Myeloid Kdm6b deficiency results in advanced atherosclerosis

Abstract Background and aims Atherosclerosis is a lipid-driven chronic inflammatory disorder of the arteries, and monocytes and macrophages play a central role in this process. Within the atherosclerotic lesion, macrophages can scavenge modified lipids and become the so-called foam cells. We previously reported that the epigenetic enzyme Kdm6b (also known as Jmjd3) controls the pro-fibrotic transcriptional profile of peritoneal foam cells. Given the importance of these cells in atherosclerosis, we now studied the effect of myeloid Kdm6b on disease progression. Methods Bone marrow of myeloid Kdm6b deficient ( Kdm6b del ) mice or wild type littermates ( Kdm6b wt ) was transplanted to lethally irradiated Ldlr −/− mice fed a high fat diet for 9 weeks to induce atherosclerosis. Results Lesion size was similar in Kdm6b wt and Kdm6b del transplanted mice. However, lesions of Kdm6b del mice contained more collagen and were more necrotic.
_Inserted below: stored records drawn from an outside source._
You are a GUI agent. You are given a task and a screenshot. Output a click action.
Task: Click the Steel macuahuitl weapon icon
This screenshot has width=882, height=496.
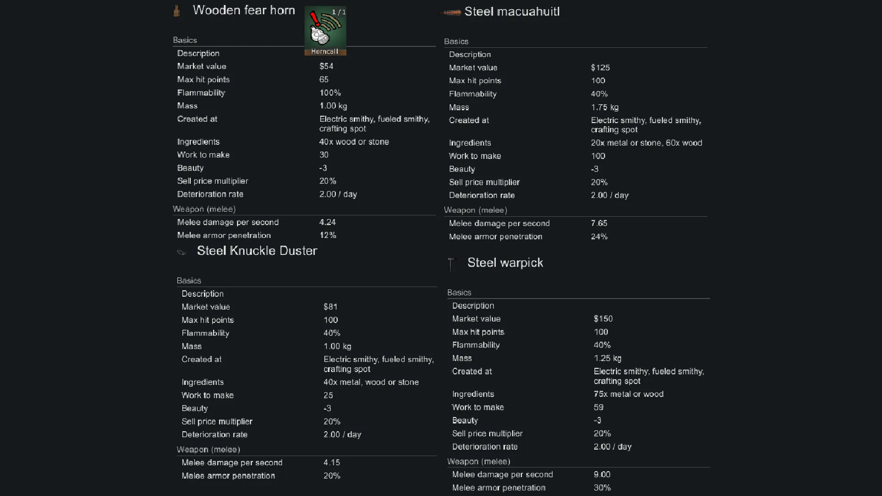(451, 12)
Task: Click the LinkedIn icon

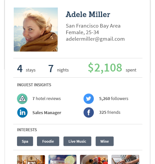Action: point(22,113)
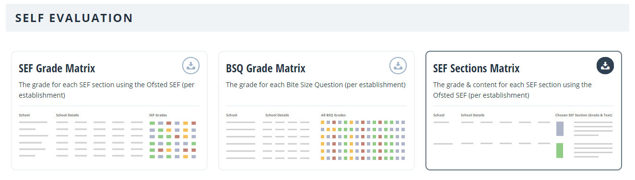Click School Details label in BSQ Grade Matrix preview
The width and height of the screenshot is (635, 180).
coord(277,115)
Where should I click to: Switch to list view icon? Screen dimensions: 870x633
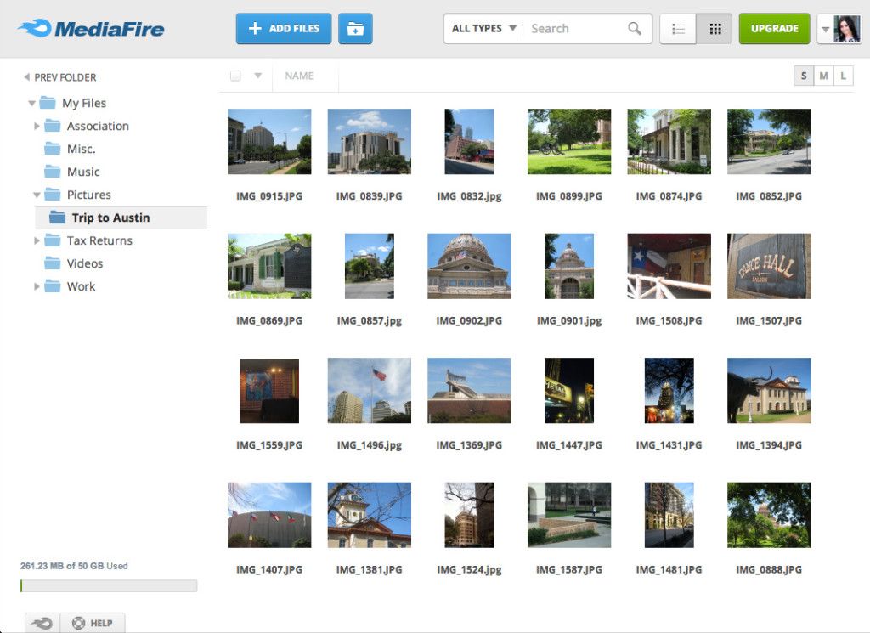[x=678, y=28]
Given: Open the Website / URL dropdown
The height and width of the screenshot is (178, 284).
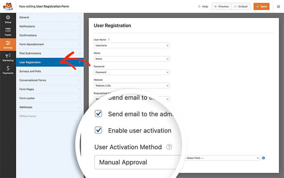Looking at the screenshot, I should click(132, 85).
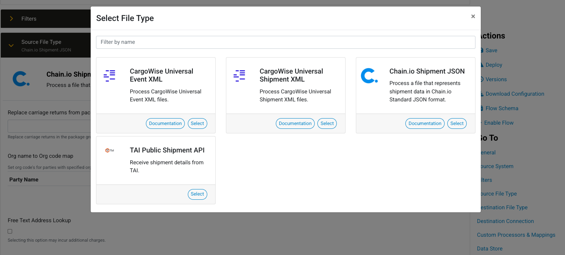Close the Select File Type dialog

473,16
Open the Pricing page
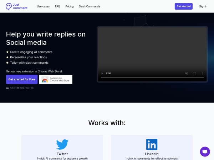Screen dimensions: 214x160 click(x=69, y=6)

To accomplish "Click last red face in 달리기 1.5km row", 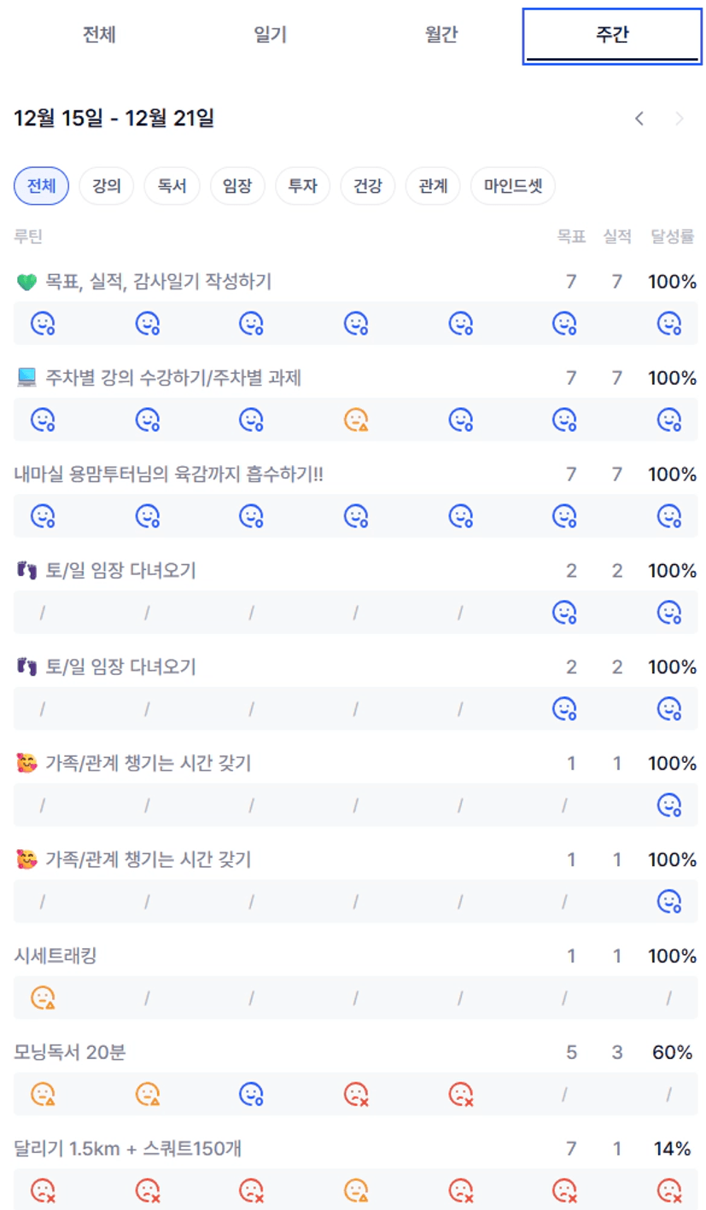I will tap(669, 1189).
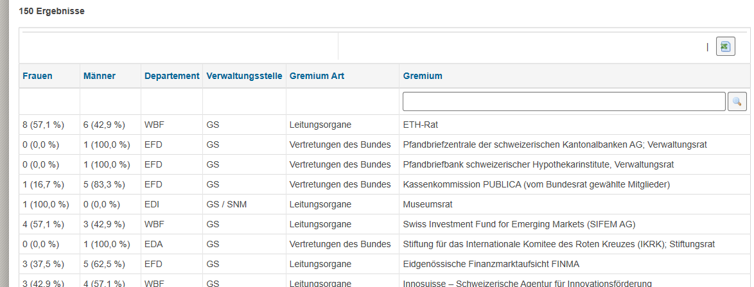Sort by Gremium Art header

click(x=317, y=76)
Pathway analysis on peritoneal foam cells showed that the pathway involved in leukocyte chemotaxis was most significantly upregulated. Although macrophage and neutrophil content was similar after 9 weeks of high fat diet feeding, the relative increase in collagen content and necrosis revealed that atherosclerotic lesions in Kdm6b del mice progress faster. Conclusion Myeloid Kdm6b deficiency results in more advanced atherosclerosis.